Repeat each entry in the data, exactly.

=== Records to process ===

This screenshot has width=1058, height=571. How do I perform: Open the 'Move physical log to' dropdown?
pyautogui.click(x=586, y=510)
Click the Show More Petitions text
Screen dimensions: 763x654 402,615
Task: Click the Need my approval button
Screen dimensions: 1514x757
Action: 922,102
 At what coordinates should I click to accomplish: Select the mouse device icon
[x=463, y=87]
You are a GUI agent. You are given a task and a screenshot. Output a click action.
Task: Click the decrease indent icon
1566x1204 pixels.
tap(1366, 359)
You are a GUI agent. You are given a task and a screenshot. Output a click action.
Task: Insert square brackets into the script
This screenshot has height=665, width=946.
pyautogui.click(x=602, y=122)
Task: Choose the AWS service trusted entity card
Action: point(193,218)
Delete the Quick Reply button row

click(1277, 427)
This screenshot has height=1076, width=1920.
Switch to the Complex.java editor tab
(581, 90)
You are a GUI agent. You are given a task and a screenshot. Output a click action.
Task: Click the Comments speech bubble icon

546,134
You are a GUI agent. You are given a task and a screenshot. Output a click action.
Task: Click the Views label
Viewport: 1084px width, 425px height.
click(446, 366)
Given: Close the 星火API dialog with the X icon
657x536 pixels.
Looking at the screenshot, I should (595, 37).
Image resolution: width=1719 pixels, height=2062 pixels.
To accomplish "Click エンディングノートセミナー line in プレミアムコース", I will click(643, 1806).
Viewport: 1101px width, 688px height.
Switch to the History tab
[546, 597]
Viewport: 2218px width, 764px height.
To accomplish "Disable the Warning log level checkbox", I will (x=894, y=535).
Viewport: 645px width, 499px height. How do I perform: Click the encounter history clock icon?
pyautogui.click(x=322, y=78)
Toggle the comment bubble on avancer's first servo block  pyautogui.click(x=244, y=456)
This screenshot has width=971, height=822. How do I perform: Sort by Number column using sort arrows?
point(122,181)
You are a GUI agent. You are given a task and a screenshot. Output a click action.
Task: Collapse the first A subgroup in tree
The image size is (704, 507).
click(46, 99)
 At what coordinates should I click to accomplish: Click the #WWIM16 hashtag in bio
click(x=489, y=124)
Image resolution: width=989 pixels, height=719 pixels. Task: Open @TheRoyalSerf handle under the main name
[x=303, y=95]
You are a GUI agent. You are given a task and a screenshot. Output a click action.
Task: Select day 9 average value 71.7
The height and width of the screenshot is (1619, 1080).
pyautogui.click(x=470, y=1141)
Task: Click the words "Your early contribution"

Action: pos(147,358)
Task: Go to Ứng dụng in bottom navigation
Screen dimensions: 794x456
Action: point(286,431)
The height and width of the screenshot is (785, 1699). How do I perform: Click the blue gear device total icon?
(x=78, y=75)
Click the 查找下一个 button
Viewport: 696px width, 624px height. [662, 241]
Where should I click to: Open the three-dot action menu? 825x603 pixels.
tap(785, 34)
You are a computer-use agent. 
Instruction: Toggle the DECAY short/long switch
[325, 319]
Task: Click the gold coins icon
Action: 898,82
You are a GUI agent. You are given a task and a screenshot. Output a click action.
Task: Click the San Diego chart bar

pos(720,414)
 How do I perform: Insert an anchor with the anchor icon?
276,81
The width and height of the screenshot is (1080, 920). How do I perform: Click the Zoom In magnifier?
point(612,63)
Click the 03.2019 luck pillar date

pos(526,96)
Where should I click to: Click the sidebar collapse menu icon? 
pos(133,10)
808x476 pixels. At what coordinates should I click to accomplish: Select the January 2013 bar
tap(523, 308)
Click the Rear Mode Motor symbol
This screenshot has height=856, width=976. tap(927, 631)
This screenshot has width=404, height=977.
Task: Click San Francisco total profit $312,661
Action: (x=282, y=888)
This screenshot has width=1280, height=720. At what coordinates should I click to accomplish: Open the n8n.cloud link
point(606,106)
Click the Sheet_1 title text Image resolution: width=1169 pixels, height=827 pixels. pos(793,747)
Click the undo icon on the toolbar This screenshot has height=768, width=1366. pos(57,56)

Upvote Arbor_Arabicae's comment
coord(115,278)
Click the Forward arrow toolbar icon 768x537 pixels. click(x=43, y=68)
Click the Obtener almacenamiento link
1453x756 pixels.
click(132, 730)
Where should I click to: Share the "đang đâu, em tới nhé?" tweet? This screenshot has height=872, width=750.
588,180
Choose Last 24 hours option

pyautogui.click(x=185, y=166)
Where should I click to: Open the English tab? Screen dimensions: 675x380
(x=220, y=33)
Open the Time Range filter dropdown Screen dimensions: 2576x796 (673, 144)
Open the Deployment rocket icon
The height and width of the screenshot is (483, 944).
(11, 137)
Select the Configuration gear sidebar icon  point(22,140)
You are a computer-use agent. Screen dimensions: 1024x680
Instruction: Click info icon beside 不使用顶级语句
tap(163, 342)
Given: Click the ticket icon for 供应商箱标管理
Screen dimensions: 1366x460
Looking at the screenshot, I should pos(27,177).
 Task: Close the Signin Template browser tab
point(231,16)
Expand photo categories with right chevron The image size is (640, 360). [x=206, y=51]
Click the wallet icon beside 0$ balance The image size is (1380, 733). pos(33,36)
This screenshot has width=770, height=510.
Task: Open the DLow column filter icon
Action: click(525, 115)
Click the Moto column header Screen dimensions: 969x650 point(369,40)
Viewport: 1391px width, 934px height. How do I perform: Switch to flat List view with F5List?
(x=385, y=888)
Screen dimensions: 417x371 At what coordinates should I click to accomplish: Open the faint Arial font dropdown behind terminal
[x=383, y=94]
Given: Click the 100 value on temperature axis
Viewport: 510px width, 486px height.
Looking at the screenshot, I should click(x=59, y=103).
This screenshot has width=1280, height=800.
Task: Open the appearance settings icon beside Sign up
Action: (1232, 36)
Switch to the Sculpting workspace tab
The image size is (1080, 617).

===

* Response
This screenshot has width=1058, height=571. How do I perform: Open the 'Move physical log to' dropdown?
pyautogui.click(x=586, y=510)
Click the Show More Petitions text
Screen dimensions: 763x654 402,615
Task: Click the Need my approval button
Screen dimensions: 1514x757
Action: 922,102
 At what coordinates should I click to accomplish: Select the mouse device icon
[x=463, y=87]
You are a GUI agent. You are given a task and a screenshot. Output a click action.
Task: Click the decrease indent icon
1566x1204 pixels.
tap(1366, 359)
You are a GUI agent. You are given a task and a screenshot. Output a click action.
Task: Insert square brackets into the script
This screenshot has height=665, width=946.
pyautogui.click(x=602, y=122)
Task: Choose the AWS service trusted entity card
Action: point(193,218)
Delete the Quick Reply button row

click(1277, 427)
This screenshot has height=1076, width=1920.
Switch to the Complex.java editor tab
(581, 90)
You are a GUI agent. You are given a task and a screenshot. Output a click action.
Task: Click the Comments speech bubble icon

546,134
You are a GUI agent. You are given a task and a screenshot. Output a click action.
Task: Click the Views label
Viewport: 1084px width, 425px height.
click(446, 366)
Given: Close the 星火API dialog with the X icon
657x536 pixels.
Looking at the screenshot, I should (595, 37).
Image resolution: width=1719 pixels, height=2062 pixels.
To accomplish "Click エンディングノートセミナー line in プレミアムコース", I will click(643, 1806).
Viewport: 1101px width, 688px height.
Switch to the History tab
[546, 597]
Viewport: 2218px width, 764px height.
To accomplish "Disable the Warning log level checkbox", I will (x=894, y=535).
Viewport: 645px width, 499px height. How do I perform: Click the encounter history clock icon?
pyautogui.click(x=322, y=78)
Toggle the comment bubble on avancer's first servo block  pyautogui.click(x=244, y=456)
This screenshot has width=971, height=822. How do I perform: Sort by Number column using sort arrows?
point(122,181)
You are a GUI agent. You are given a task and a screenshot. Output a click action.
Task: Collapse the first A subgroup in tree
The image size is (704, 507).
click(46, 99)
 At what coordinates should I click to accomplish: Click the #WWIM16 hashtag in bio
click(x=489, y=124)
Image resolution: width=989 pixels, height=719 pixels. Task: Open @TheRoyalSerf handle under the main name
[x=303, y=95]
You are a GUI agent. You are given a task and a screenshot. Output a click action.
Task: Select day 9 average value 71.7
The height and width of the screenshot is (1619, 1080).
pyautogui.click(x=470, y=1141)
Task: Click the words "Your early contribution"

Action: pos(147,358)
Task: Go to Ứng dụng in bottom navigation
Screen dimensions: 794x456
Action: point(286,431)
The height and width of the screenshot is (785, 1699). How do I perform: Click the blue gear device total icon?
(x=78, y=75)
Click the 查找下一个 button
Viewport: 696px width, 624px height. [662, 241]
Where should I click to: Open the three-dot action menu? 825x603 pixels.
tap(785, 34)
You are a computer-use agent. 
Instruction: Toggle the DECAY short/long switch
[325, 319]
Task: Click the gold coins icon
Action: 898,82
You are a GUI agent. You are given a task and a screenshot. Output a click action.
Task: Click the San Diego chart bar

pos(720,414)
 How do I perform: Insert an anchor with the anchor icon?
276,81
The width and height of the screenshot is (1080, 920). How do I perform: Click the Zoom In magnifier?
point(612,63)
Click the 03.2019 luck pillar date

pos(526,96)
Where should I click to: Click the sidebar collapse menu icon? 
pos(133,10)
808x476 pixels. At what coordinates should I click to accomplish: Select the January 2013 bar
tap(523, 308)
Click the Rear Mode Motor symbol
This screenshot has height=856, width=976. tap(927, 631)
This screenshot has width=404, height=977.
Task: Click San Francisco total profit $312,661
Action: (x=282, y=888)
This screenshot has width=1280, height=720. At what coordinates should I click to accomplish: Open the n8n.cloud link
point(606,106)
Click the Sheet_1 title text Image resolution: width=1169 pixels, height=827 pixels. pos(793,747)
Click the undo icon on the toolbar This screenshot has height=768, width=1366. pos(57,56)

Upvote Arbor_Arabicae's comment
coord(115,278)
Click the Forward arrow toolbar icon 768x537 pixels. click(x=43, y=68)
Click the Obtener almacenamiento link
1453x756 pixels.
click(132, 730)
Where should I click to: Share the "đang đâu, em tới nhé?" tweet? This screenshot has height=872, width=750.
588,180
Choose Last 24 hours option

pyautogui.click(x=185, y=166)
Where should I click to: Open the English tab? Screen dimensions: 675x380
(x=220, y=33)
Open the Time Range filter dropdown Screen dimensions: 2576x796 (673, 144)
Open the Deployment rocket icon
The height and width of the screenshot is (483, 944).
(11, 137)
Select the Configuration gear sidebar icon  point(22,140)
You are a computer-use agent. Screen dimensions: 1024x680
Instruction: Click info icon beside 不使用顶级语句
tap(163, 342)
Given: Click the ticket icon for 供应商箱标管理
Screen dimensions: 1366x460
Looking at the screenshot, I should pos(27,177).
 Task: Close the Signin Template browser tab
point(231,16)
Expand photo categories with right chevron The image size is (640, 360). [x=206, y=51]
Click the wallet icon beside 0$ balance The image size is (1380, 733). pos(33,36)
This screenshot has width=770, height=510.
Task: Open the DLow column filter icon
Action: click(525, 115)
Click the Moto column header Screen dimensions: 969x650 point(369,40)
Viewport: 1391px width, 934px height. How do I perform: Switch to flat List view with F5List?
(x=385, y=888)
Screen dimensions: 417x371 At what coordinates should I click to accomplish: Open the faint Arial font dropdown behind terminal
[x=383, y=94]
Given: Click the 100 value on temperature axis
Viewport: 510px width, 486px height.
Looking at the screenshot, I should click(x=59, y=103).
This screenshot has width=1280, height=800.
Task: Open the appearance settings icon beside Sign up
Action: (1232, 36)
Switch to the Sculpting workspace tab
The image size is (1080, 617).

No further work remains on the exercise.